And if the burst itself does not bring you harm, dreamer, and it will for many, then the spring that comes after will. And your flesh will turn to earth in the soil, and feed the seeds to come.


We go now to one who wishes to uproot the seed before it splits.



Story 2 - The Soul Thing

A long-nosed hound, a dozen hounds, wrapped into one ethereal glimmer of roiling fur, eyes slick and black as the ice beneath her feet. It stood over a body that Clara could not from this distance identify. She was not sure she wanted to.


Please, thought Clara. I can’t close my eyes without seeing my mother’s face. Who else can I afford to lose? Her glasses would not stop fogging up in the cold, and so it was a blurred wasteland that she traveled through as she approached. The only thing not so veiled was Percy, who drifted in a fine clarity through the arctic wind.


Winona had been afraid. You were concerned for someone who you thought was in over their head. You were afraid for someone who might actually do it. She could do this mission. She had all the details that Downing Hill had been able to give her, a location to travel to, spells to cast, runes to draw. All she needed to do was reach the engine.


“I’ll go,” Clara said, and nodded to Percy. “So you don’t have to look.”


“I stayed in a room with my own dead body for weeks,” Percy replied. “And then watched my dad turn it into an arts and crafts project. I can handle this.”


He floated towards the snow-covered body, and she hurried afterwards, drawing her hovering broom behind her with a gesture of her hand.
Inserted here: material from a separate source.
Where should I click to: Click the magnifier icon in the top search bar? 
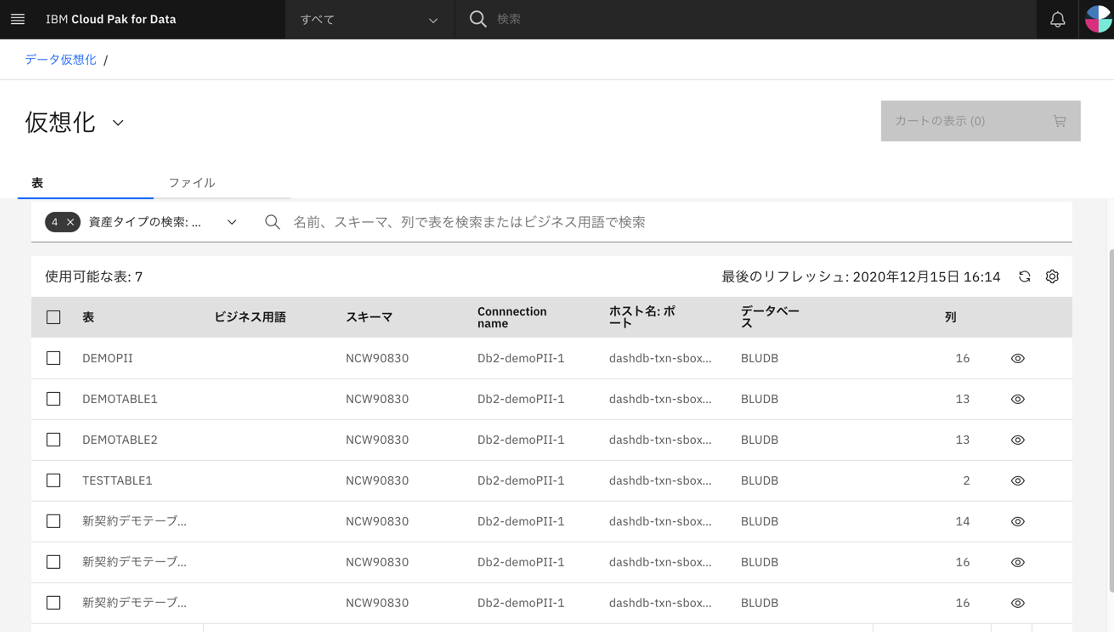(x=478, y=18)
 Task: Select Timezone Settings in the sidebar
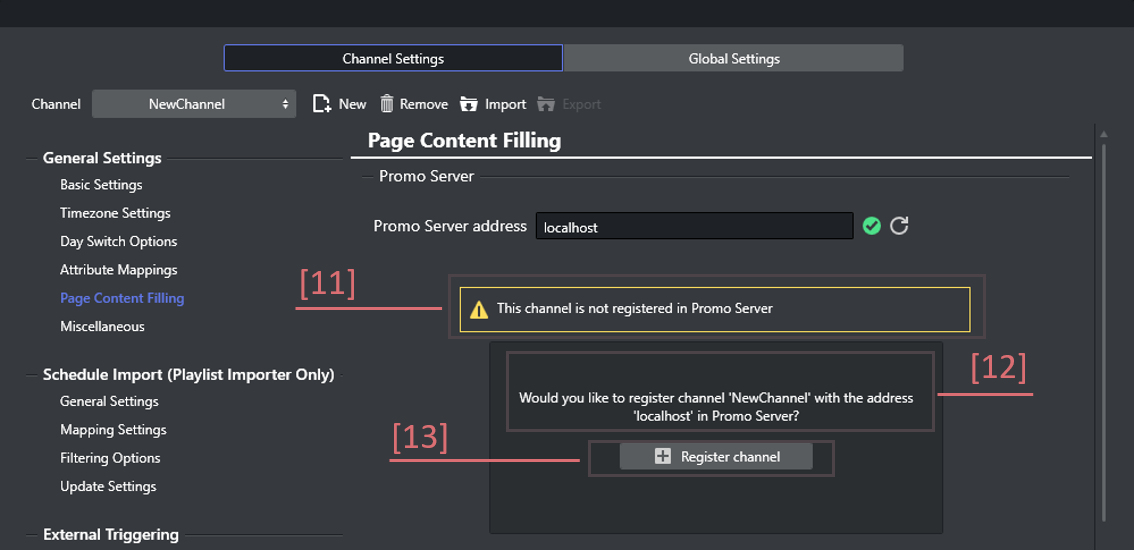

There were no more tears left in her to shed, which was good, because they would have frozen immediately in the cold.


It took her only a glimpse of a frost-encrusted cheek, a curled hand, a freckle, to know who she was looking at.


“Percy,” Clara said, trying to force out words. “That’s not the other girl, is it? There was a girl who looked just like her…”


“Clementine,” said Percy, and shook his head, hair drifting as if underwater. “No. She stayed home.”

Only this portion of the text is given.